▶ **必做任务**: 从数据开头到含有“pyautogui.click(x=686, y=450)”的那一行（这一行也算），把这些行写成编号列表，空行不要。

----------------------------------------

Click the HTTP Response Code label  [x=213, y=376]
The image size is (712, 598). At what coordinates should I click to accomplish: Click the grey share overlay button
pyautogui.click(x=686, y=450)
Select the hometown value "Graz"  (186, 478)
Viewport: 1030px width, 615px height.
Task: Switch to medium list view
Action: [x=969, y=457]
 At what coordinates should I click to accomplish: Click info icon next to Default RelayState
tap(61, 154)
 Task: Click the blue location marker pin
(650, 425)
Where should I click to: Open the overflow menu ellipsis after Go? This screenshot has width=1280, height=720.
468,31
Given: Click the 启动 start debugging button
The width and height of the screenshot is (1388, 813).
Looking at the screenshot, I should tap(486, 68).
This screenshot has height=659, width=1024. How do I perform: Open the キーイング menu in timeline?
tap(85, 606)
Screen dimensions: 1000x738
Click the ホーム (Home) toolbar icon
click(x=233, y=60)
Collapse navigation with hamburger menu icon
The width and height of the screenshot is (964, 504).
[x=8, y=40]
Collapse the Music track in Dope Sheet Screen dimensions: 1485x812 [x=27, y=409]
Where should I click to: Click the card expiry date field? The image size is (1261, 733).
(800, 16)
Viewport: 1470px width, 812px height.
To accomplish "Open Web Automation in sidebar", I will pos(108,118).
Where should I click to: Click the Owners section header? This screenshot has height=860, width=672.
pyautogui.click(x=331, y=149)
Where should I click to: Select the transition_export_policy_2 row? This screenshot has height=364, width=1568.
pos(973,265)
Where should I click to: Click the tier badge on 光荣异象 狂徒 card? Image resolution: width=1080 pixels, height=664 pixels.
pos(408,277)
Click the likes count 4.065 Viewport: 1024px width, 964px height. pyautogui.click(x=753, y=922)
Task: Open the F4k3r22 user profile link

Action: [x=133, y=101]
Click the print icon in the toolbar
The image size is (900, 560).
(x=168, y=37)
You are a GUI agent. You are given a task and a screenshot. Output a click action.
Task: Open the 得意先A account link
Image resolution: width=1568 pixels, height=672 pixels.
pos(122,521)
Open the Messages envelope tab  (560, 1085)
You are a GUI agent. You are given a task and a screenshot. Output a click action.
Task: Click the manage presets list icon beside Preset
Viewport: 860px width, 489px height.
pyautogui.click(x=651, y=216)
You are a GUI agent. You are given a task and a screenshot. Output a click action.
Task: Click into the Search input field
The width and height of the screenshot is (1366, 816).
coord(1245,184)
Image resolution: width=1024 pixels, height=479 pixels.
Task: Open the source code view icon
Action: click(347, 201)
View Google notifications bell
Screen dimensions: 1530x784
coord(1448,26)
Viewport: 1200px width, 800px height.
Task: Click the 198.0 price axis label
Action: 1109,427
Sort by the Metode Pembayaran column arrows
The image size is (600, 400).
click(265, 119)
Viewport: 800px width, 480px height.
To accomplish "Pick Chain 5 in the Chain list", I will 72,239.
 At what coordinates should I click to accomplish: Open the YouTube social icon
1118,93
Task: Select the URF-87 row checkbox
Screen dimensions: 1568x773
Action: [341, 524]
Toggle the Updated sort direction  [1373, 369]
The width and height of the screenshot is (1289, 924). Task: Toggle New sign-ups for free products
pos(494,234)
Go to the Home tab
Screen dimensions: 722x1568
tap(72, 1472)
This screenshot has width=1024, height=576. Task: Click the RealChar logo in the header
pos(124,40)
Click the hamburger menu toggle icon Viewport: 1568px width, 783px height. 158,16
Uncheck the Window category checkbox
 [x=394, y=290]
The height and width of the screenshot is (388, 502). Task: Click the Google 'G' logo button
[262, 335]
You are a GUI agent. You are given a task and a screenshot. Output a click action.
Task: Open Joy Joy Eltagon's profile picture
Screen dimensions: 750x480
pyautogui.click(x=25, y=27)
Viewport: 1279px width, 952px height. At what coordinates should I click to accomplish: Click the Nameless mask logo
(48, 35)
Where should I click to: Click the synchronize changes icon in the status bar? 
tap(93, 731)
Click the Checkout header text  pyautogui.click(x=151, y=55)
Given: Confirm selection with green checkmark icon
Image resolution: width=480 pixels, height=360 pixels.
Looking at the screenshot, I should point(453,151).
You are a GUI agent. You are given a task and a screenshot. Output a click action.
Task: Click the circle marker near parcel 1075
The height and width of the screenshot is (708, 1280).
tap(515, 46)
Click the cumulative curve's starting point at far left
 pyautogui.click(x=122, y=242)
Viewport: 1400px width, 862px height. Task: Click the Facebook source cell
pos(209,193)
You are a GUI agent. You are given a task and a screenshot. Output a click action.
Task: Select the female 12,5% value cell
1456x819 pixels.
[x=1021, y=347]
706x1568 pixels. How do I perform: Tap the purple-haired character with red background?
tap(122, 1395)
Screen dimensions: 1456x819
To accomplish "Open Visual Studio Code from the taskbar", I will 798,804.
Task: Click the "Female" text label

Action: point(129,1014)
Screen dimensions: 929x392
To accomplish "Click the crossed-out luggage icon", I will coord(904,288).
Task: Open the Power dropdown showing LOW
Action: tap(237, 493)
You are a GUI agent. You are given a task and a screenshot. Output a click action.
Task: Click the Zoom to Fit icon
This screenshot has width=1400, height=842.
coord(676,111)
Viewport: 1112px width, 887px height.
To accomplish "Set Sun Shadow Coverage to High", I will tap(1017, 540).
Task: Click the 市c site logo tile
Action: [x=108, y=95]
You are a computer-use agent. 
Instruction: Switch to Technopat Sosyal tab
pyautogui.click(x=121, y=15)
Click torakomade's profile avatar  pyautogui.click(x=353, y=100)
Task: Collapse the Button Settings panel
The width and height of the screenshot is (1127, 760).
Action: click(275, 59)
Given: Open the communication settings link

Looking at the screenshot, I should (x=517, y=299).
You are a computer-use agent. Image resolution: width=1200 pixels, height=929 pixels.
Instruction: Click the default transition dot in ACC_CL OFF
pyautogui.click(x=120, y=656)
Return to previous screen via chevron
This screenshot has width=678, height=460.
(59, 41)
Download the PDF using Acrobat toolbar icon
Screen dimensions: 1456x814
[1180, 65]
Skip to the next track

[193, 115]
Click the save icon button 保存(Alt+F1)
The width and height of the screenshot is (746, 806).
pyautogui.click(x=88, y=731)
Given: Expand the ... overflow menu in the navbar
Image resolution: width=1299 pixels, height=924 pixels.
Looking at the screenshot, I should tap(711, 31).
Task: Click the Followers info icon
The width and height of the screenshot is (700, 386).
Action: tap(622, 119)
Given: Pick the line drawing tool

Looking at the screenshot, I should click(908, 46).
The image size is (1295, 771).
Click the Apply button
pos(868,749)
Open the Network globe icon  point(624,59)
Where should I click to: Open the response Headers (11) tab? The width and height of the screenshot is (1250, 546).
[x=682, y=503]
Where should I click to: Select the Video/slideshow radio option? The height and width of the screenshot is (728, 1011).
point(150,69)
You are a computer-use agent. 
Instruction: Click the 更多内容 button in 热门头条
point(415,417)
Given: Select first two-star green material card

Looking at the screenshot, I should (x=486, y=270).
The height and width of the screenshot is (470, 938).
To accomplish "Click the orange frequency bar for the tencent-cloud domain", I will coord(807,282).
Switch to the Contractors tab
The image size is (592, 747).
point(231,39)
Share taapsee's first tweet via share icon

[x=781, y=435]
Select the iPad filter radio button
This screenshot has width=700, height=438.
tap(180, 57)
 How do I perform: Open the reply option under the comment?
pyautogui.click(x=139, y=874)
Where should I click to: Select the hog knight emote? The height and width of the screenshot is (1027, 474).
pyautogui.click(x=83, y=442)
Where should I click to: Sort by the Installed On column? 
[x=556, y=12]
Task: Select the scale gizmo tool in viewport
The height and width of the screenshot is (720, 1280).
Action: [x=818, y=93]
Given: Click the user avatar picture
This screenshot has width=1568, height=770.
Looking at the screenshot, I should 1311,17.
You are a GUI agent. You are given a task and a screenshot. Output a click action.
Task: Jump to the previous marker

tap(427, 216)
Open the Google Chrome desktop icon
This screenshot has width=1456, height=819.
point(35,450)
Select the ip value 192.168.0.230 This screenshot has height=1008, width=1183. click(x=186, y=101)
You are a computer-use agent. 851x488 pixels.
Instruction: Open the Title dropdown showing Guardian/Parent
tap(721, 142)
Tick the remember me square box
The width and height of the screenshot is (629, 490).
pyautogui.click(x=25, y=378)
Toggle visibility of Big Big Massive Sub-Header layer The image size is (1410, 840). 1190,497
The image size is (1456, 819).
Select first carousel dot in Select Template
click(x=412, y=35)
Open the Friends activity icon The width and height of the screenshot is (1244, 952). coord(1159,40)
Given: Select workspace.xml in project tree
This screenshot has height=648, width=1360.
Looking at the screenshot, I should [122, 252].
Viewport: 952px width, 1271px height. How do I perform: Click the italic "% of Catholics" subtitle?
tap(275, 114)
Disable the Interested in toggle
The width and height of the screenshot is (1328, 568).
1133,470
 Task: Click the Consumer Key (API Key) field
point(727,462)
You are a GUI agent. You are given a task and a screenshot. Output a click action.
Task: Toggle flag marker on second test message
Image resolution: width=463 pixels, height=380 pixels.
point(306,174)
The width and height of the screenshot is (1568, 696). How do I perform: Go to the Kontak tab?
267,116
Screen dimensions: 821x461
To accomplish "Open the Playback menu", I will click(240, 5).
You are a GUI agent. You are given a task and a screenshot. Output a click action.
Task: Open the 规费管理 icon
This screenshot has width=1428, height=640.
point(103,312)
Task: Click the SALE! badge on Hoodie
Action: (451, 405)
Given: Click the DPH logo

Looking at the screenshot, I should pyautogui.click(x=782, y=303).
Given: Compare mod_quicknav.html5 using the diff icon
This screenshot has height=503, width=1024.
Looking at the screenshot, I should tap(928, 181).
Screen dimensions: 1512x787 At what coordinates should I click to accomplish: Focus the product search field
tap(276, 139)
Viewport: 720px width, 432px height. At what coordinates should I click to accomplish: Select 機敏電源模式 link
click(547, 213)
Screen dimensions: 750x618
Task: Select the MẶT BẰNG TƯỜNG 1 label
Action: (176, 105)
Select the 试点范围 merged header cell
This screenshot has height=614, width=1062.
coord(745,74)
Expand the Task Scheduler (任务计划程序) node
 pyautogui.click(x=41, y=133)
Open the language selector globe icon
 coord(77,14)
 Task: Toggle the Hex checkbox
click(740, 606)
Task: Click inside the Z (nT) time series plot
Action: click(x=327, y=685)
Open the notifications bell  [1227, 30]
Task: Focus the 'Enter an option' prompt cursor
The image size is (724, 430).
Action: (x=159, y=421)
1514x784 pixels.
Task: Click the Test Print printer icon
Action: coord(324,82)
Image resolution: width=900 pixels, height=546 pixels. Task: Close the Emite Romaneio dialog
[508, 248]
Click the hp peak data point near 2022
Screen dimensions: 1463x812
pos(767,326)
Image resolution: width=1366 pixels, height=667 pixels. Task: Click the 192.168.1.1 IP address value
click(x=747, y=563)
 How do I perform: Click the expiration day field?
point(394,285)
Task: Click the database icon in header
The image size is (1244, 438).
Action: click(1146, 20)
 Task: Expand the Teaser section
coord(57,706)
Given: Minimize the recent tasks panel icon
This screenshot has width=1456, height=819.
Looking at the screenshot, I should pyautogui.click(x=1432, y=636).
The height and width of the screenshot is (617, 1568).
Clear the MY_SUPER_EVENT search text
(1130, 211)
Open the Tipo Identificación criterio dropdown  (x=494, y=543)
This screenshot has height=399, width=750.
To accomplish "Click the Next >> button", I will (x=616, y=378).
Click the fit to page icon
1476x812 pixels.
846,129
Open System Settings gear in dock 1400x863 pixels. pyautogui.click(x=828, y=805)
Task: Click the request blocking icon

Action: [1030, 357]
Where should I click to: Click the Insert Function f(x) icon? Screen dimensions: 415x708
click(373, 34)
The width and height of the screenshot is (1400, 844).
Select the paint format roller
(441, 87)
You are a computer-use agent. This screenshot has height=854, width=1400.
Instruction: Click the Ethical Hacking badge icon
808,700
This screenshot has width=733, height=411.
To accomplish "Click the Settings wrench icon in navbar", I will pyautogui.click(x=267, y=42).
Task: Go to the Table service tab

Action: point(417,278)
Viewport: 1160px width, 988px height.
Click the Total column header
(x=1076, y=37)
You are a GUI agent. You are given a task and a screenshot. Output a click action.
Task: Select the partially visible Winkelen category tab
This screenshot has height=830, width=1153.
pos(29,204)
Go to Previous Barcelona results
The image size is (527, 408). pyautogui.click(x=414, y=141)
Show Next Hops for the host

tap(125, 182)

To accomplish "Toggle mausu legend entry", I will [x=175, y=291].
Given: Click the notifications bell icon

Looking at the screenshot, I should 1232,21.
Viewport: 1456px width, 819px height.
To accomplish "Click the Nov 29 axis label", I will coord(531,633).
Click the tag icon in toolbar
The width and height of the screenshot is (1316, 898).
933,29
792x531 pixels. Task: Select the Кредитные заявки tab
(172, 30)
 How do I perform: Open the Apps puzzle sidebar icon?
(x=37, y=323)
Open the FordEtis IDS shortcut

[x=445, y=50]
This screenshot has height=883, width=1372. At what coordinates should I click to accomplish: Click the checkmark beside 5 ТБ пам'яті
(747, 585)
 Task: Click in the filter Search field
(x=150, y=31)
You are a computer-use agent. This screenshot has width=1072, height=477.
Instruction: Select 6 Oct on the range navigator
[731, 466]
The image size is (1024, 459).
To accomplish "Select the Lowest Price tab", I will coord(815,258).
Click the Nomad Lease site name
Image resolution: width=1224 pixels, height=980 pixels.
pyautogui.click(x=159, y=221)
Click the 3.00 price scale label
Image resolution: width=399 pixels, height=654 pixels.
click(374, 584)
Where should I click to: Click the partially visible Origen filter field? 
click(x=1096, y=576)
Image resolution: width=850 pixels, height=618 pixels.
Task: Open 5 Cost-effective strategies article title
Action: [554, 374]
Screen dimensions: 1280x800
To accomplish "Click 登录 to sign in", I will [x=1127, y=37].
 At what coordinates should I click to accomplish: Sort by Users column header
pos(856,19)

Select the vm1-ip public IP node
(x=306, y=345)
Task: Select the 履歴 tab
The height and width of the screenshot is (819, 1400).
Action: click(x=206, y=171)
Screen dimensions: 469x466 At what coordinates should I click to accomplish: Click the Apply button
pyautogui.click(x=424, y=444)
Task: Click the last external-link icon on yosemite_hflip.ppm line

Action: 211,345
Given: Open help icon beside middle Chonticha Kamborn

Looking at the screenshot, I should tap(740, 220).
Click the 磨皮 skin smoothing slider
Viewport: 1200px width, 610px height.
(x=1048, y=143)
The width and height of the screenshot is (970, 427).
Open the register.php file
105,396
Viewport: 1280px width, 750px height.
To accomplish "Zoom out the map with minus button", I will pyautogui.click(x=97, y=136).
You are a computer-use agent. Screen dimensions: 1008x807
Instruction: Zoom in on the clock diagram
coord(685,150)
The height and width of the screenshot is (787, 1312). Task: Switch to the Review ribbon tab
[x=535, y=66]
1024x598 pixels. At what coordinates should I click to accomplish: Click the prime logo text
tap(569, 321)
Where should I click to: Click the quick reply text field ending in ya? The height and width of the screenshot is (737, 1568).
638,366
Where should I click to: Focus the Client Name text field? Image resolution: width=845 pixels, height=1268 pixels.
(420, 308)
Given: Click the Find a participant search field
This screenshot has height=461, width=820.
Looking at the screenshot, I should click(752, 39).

----------------------------------------

▶ **书面回答**:
1. Click the HTTP Response Code label  [x=213, y=376]
2. The image size is (712, 598). At what coordinates should I click to accomplish: Click the grey share overlay button
3. pyautogui.click(x=686, y=450)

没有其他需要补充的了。